Another uncertainty stems from the David T Morrison v ICL Plastics mentioned above. The Supreme Court’s judgment altered the commonly understood position on the start of the five-year period. A claimant in Scotland must, broadly, now pursue its claim within 5 years of the date when it became aware that it suffered a loss, or when, with reasonable diligence, should have become aware. This applies whether or not the claimant knew that the loss was a result of breach of contract or negligence by another, where the loss was suffered.
The Bill proposes that a final draft of the Prescription (Scotland) Bill is currently in preparation. It is therefore unknown whether the Bill is to be enacted in its current form. However, some important changes are currently proposed.
1. No Shortening Prescriptive Periods
The Bill proposes that a provision in an agreement which attempts to shorten the 5-year or 20-year prescriptive period will not be effective. This would have an effect on clauses in contracts which adopt the English 6 and 12 year approach. However, it would settle the current debate as to the competence under Scots law. No contract would be able to shorten the 20-year longstop to 12 years.
2. 5-year prescriptive period can be extended
The Bill proposes limited circumstances in which the 5-year prescriptive period can be extended by up to one year. There must be agreement to extend the period and it can only be extended once in relation to the same parties. Importantly, the Bill states that the prescriptive period can only be lengthened in this way after the prescriptive period has commenced.
This would be equivalent to ‘stand-still agreements’ in England, which allow the running of the Limitation Period to be ‘paused’ by agreement, without the need to raise proceedings. This device is not currently available under Scots law. It is clear from the Bill that this extension of up to one year cannot be agreed in advance. Therefore contracts agreeing to a 6 year prescriptive period (the English limitation period) would not be competent under Scots law.
3. Alteration of the starting point for 5-year prescriptive period
Section 5 of the Bill would replace the discoverability formula following the David T Morrison v ICL Plastics. Under the new formula, the prescriptive period would not begin until the claimant becomes aware or could reasonably be expected to become aware of:
- the occurrence of loss, injury or damage;
- the act or omission that caused the loss, injury or damage; and
- the identity of the party whose act or omission is in question.

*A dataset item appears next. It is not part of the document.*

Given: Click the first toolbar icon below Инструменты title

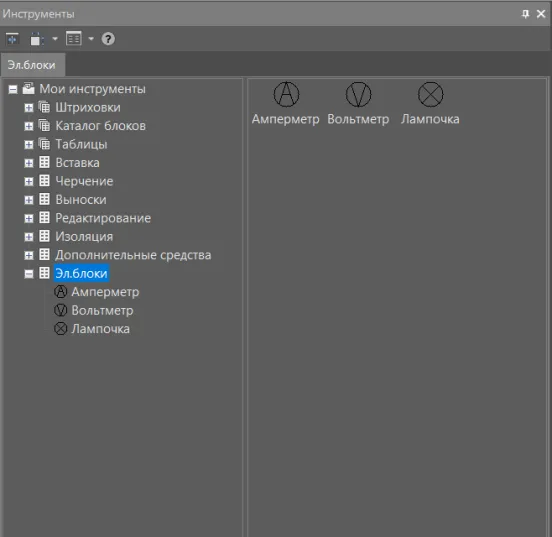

Presently, only the first point is required for the 5-year period to start running. This test would bring some welcome clarity to the prescriptive period start date and would be likely to reduce the number of protective actions that are raised.
The draft Bill is currently being refined with an anticipated publication date this summer alongside a final report. While there may be some amendments to the draft Bill, it is likely that the three changes discussed above will be included in the final draft.
It is clear that there will be significant changes to the law of prescription in Scotland. These should be kept in mind for contracts which adopt an English law approach as the enactment of the Bill will undermine this approach.
At present, it is prudent to commence protective proceedings at the earliest date possible given the uncertainties as to when the prescriptive clock starts ticking. However, the proposed changes to apply a three-part discoverability formula will be a welcome source of transparency in the law.